Compliance system for the prevenztion of corruption

Introduction

Abengoa’s Compliance System for the Prevention of Corruption is designed to prevent, detect, and punish any failure to comply with all anti-corruption laws, standards, or principles that may affect the Company, with special emphasis on the United States Foreign Corrupt Practices Act (FCPA) and on the British Bribery Act 2010.

The Compliance System is in line with Abengoa’s values and principles addressed in the Code of Conduct¹ , including integrity, legality, professional rigour, confidentiality, quality, corporate culture, and compliance with the Shared Management Systems.

Abengoa is fully committed to the fight against corruption. Abengoa entered the United Nations Global Compact² on November 20, 2002. Signing companies are committed to conduct their operations in accordance  with ten principles based on universal declarations and conventions, which include the fight against corruption in all its forms, such as extortion, fraud, and bribery.

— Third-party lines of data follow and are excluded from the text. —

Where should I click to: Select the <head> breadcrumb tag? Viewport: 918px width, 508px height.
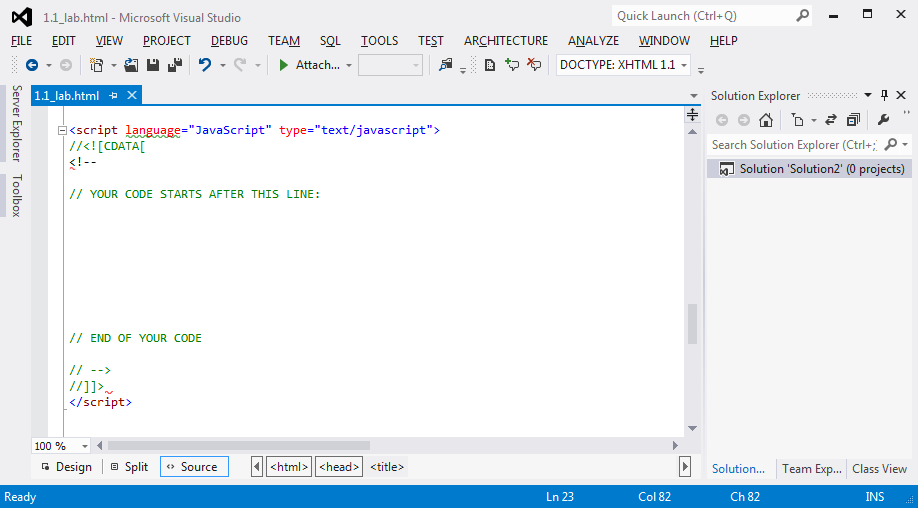pyautogui.click(x=339, y=467)
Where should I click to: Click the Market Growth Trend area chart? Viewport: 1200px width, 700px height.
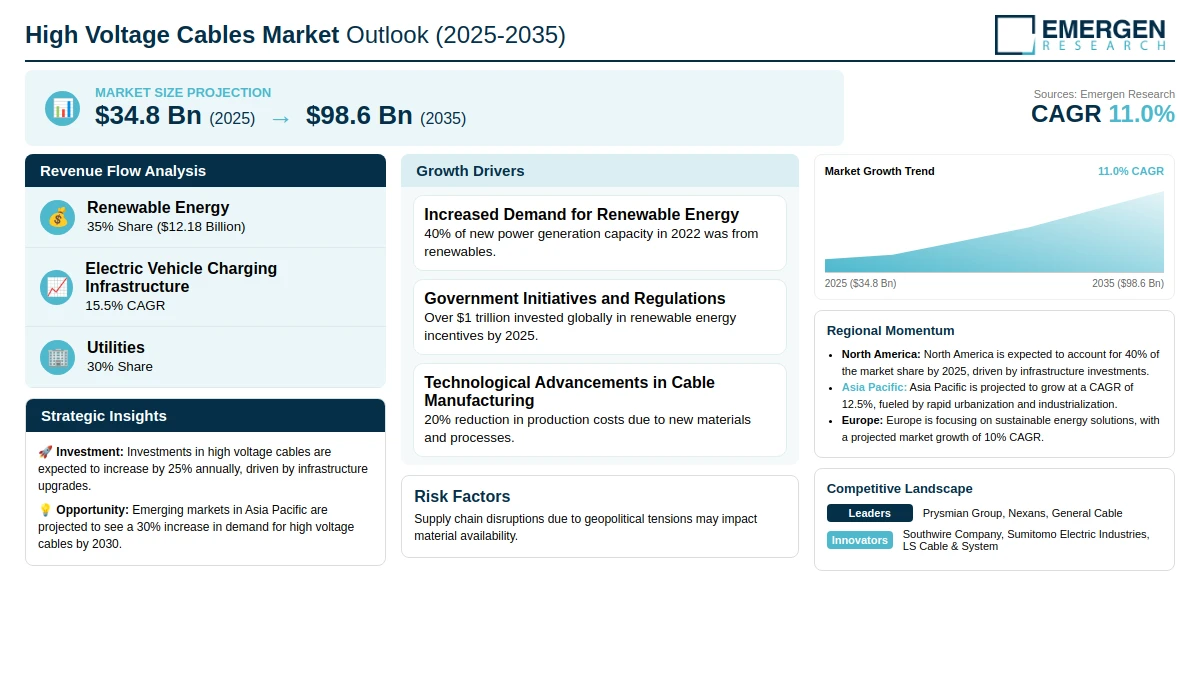tap(994, 232)
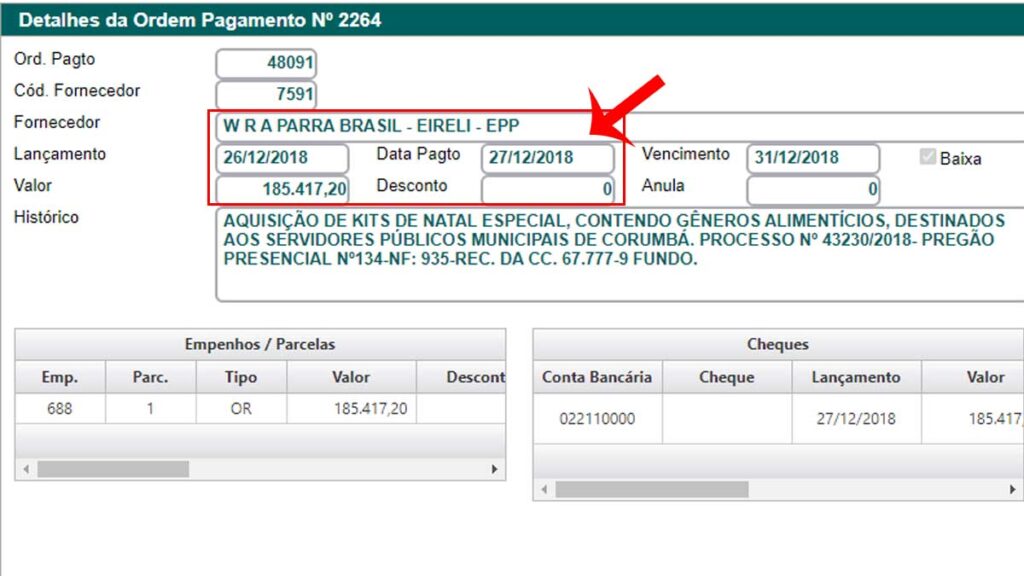Select the Data Pagto field 27/12/2018
The image size is (1024, 576).
tap(547, 158)
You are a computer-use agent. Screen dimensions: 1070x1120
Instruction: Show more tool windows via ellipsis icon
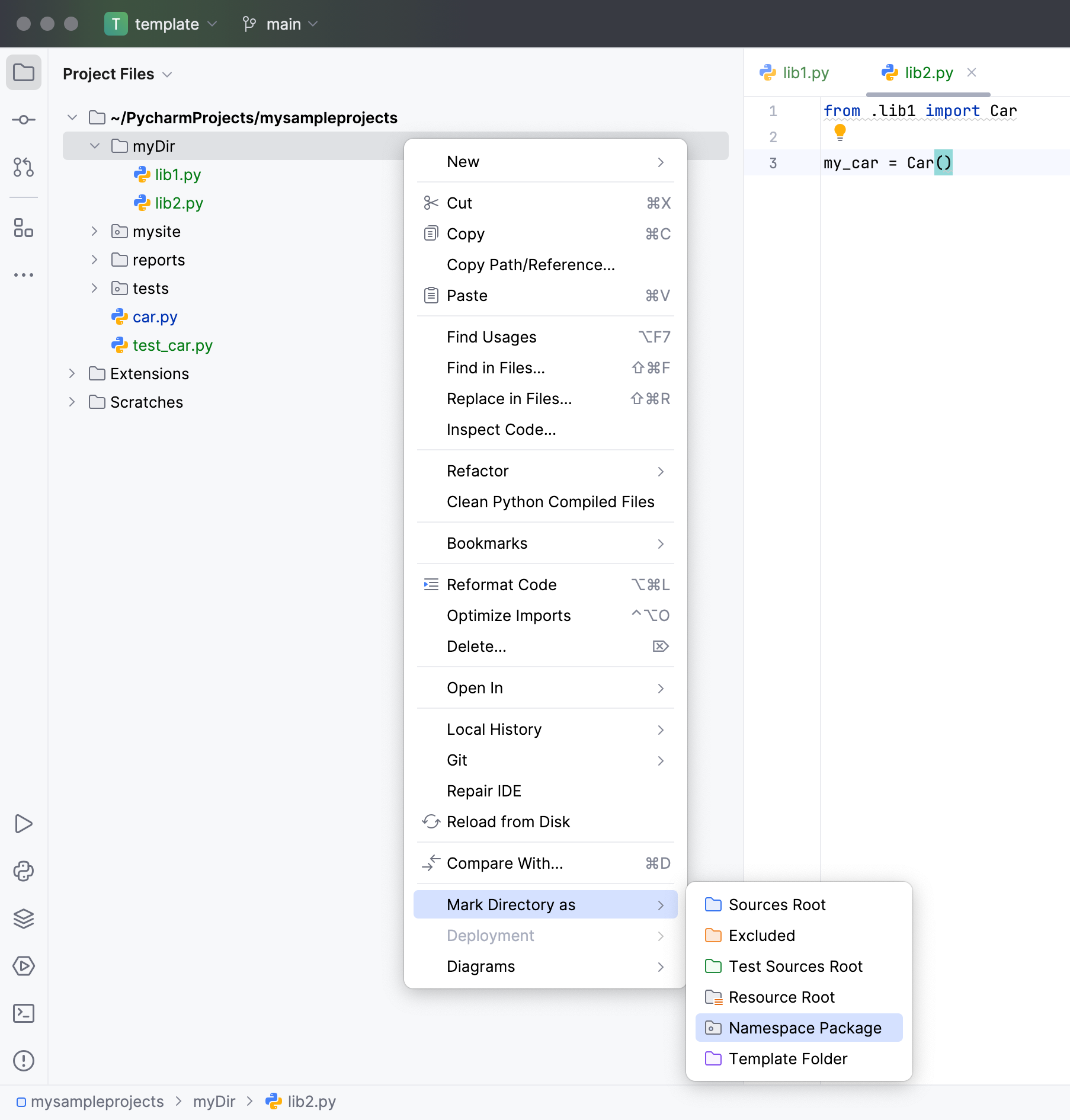(x=23, y=274)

In 2013, Abengoa strengthened this commitment by creating a compliance unit inside General Secretary. In 2014, said unit gained autonomy by separating its duties from that of the General Secretary, and by reporting directly to the Board of Directors.

For the design of its Compliance System, Abengoa has been guided by the United Nations Convention against Corruption (UNCAC, October 2003) and the FCPA (Foreign Corrupt Practices Act) Compliance Guide, published by US Department of Justice on November 2012, as well as several reference documents and the best practices of the sector in this field, all of this being adapted to the actual functioning of Abengoa and the markets in which it operates.

The system is propelled by the company’s management body and it reaches every employee, manager, and board member of Abengoa and all other companies under its control.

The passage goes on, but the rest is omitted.